I hate having to sit by and do nothing. If I hadn’t had all my health issues I would be working in the NHS as a radiographer now, so would be busy on the front line. It would be tough, and exhausting - but despite all my anxiety, I am brilliant in a crisis. I stay super calm and carry on when there are definite steps to be taken and am great at keeping everyone else calm too – but I can do absolutely nothing in this crazy situation we find ourselves in and so I have bitten off all my nails and have a stomach that has forgotten that digesting food is part of its job remit.

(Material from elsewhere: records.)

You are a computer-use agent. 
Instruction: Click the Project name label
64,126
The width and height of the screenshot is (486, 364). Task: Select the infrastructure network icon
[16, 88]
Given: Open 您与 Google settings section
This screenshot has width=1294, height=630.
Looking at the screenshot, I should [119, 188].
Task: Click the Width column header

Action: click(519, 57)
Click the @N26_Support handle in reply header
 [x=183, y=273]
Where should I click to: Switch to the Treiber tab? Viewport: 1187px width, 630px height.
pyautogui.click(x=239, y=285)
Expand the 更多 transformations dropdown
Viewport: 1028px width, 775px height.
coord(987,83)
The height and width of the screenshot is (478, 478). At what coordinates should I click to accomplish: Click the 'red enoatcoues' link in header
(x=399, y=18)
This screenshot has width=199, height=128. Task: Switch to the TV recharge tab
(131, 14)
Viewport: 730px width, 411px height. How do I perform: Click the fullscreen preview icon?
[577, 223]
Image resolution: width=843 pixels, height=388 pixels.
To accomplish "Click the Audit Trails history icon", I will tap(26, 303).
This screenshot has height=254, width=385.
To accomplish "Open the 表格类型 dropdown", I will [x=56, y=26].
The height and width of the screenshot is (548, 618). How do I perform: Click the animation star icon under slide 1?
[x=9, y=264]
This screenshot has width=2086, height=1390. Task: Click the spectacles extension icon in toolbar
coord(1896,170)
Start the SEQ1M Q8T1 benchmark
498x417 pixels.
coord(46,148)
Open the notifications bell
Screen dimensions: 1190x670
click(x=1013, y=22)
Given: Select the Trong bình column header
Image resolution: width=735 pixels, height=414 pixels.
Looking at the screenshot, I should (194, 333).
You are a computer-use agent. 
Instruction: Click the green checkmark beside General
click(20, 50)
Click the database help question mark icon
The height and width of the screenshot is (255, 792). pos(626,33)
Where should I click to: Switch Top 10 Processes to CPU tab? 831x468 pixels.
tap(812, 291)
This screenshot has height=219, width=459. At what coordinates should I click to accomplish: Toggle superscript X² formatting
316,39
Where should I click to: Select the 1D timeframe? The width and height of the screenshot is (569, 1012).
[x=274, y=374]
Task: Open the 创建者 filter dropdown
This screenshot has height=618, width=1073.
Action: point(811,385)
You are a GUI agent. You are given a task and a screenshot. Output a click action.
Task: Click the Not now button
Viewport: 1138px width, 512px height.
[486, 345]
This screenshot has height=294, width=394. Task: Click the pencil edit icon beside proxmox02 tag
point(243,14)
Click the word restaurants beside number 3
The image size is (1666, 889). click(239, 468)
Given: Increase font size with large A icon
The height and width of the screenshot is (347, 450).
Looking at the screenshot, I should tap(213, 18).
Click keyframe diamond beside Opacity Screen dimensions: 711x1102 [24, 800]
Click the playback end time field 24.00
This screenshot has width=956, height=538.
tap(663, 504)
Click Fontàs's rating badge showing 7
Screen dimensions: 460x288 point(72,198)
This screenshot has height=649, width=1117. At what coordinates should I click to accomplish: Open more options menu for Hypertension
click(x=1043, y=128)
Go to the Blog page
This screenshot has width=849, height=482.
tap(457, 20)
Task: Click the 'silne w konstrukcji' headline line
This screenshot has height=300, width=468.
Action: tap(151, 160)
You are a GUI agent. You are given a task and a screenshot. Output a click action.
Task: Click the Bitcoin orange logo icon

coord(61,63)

And so, I have struggled to write blog posts, and do the research for my assignment. I am struggling to get anything much done at all - and despite all the pain and the physical issues, I am usually pretty productive in my own way. I want to have the energy to do things.

I want the concentration span required to watch a full episode of The Big Bang Theory - but I have entered full-on butterfly brain, and will just have to wait it out until it passes and I can start focussing on something again. It will happen, it always does - I just hope it won't take until all of this is under control because I have a feeling that is going to be a very long time!
Not surprisingly, given the worldwide COVID-19 chaos, my trip to France to look at houses has been postponed – though God only knows when it might be that I get over there to check places out, even less when we may actually be able to make the move permanent. This has made me sad as I so wanted to be in the position to be able to say that we’d found somewhere we loved and that I would now be taking definite steps towards making our move happen. Now it just feels like a pie-in-the-sky dream again.
But at least Bob is happy having 2 humans around to spoil him rotten and do his bidding. I only wish I could be as relaxed and content!